**Text section**
# # # #

Under the account paradigm, transactions can be internal adjustments between asset and liability sides of the balance sheet, or synchronous adjustments on both the asset and liability sides. For instance, when a bank issues a loan to a company, the bank incurs a loan to the firm on the asset side and a deposit from the firm on the liability side. Under the partial reserve system, this process may continue and cause loans to increase  multiple times. Accounts cannot be maintained without financial institutions such as banks. As intermediaries of trust, banks must maintain a high credit rating. Yet the credit risks of banks, including counterparty risks, always exist and challenge their status as intermediaries of trust. Credit risks are part of the endogenous problems of financial infrastructure in the two-level bank account system.

In cash transactions, both parties may conclude a deal as long as they recognize the cash as authentic without involving a third-party intermediary of trust. Token transactions are carried out in similar ways, which makes it possible for cash and tokens to substitute and supplement each other.

# # # #

**Directive 1**
Please transcribe the stretch of the records from the line containing "Open Settings from" through the line containing "Looking at the screenshot, I should click(x=117, y=31).", and nothing else.
**Directive 2**
Pick up the passage on accounts, cash, and tokens after its final sentence and write what comes next.
The passage on accounts, cash, and tokens and the records come from unrelated sources.

# # # #

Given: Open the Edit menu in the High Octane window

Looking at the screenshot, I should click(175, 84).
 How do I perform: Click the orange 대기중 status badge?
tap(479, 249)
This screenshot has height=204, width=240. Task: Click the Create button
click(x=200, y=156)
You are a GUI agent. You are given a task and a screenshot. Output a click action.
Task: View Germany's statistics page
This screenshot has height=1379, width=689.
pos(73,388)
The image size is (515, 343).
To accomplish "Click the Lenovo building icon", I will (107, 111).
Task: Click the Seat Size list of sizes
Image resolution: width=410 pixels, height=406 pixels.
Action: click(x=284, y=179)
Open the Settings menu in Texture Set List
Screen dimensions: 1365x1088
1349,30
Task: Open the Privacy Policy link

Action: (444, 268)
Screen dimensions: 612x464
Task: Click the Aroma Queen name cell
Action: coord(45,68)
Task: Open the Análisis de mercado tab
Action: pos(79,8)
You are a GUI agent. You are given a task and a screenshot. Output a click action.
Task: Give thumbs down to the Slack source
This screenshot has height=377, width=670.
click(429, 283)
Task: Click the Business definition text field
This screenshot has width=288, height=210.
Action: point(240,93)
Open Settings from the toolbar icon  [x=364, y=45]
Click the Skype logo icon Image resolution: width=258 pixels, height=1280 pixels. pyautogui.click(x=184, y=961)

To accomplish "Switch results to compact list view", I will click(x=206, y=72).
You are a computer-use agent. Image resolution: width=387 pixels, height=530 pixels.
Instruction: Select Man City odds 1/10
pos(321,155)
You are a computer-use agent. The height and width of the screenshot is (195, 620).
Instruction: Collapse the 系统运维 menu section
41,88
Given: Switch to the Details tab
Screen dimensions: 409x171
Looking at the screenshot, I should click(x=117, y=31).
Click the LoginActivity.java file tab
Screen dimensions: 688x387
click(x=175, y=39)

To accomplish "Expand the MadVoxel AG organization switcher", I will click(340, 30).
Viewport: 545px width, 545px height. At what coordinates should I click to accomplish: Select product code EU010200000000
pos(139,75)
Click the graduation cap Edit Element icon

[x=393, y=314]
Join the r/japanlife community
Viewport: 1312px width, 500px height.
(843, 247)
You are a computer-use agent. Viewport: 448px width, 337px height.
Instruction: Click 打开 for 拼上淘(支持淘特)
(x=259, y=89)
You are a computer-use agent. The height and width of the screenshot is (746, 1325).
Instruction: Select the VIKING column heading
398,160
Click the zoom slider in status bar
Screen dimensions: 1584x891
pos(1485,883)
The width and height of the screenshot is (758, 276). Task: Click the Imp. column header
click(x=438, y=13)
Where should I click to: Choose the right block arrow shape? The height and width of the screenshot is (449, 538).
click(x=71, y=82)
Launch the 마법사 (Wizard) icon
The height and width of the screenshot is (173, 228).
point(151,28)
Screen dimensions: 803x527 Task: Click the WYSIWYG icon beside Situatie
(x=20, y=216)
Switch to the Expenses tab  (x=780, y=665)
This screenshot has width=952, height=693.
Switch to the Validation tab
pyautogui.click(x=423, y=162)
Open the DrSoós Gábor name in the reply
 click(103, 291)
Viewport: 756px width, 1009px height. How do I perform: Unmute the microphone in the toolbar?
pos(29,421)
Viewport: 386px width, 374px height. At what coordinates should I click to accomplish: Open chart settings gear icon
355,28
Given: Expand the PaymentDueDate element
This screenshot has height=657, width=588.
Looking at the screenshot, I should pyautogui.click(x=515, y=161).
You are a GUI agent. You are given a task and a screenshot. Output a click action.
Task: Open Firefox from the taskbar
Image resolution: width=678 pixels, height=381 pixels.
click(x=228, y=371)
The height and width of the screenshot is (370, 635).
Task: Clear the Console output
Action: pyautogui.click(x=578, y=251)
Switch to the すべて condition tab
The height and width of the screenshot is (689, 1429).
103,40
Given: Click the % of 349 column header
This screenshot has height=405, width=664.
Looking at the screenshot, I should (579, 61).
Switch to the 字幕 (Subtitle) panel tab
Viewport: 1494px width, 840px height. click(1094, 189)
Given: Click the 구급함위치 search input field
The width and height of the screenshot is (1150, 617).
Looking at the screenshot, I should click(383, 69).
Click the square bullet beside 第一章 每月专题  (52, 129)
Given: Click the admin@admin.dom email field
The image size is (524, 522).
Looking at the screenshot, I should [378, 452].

# # # #

**Right answer 1**
Open Settings from the toolbar icon  [x=364, y=45]
Click the Skype logo icon Image resolution: width=258 pixels, height=1280 pixels. pyautogui.click(x=184, y=961)

To accomplish "Switch results to compact list view", I will click(x=206, y=72).
You are a computer-use agent. Image resolution: width=387 pixels, height=530 pixels.
Instruction: Select Man City odds 1/10
pos(321,155)
You are a computer-use agent. The height and width of the screenshot is (195, 620).
Instruction: Collapse the 系统运维 menu section
41,88
Given: Switch to the Details tab
Screen dimensions: 409x171
Looking at the screenshot, I should click(x=117, y=31).

**Right answer 2**
Under the two-level bank account paradigm, cash transfers and remittances are carried out through bank account operations. For instance, a cash transfer between different accounts of the same bank requires simultaneous adjustments to both accounts’ balances. Cross-bank transfers require adjustments to the balances of the parties’ deposit accounts at their respective banks and settlement between the two banks as well. Settlement between commercial banks also requires an adjustment to the balances of their deposit reserve accounts at the central bank. Cross-border payments involve more complex bank account operations. When it comes to cross-border payments, digital currencies offer a cost-effective alternative to bank remittances.

(II) Token Paradigm

Facebook’s Libra, in addition to settlement currencies between financial institutions, and central bank digital currencies, will be typical types of tokens used in the future.

Under the two-level bank account paradigm, the form and issuance of money are predetermined. In China, for instance, renminbi is the legal tender in the bank account system which comprises commercial banks as intermediaries and the central bank. The credibility of these intermediaries is also predetermined. Yet under the token paradigm, the form and value of the tokens will not be predetermined. Tokens will be circulated under a separate mechanism without intermediaries and without a central bank. All it will take will be the blockchain that encompasses such elements as a distributed network and a cryptographic accounts system.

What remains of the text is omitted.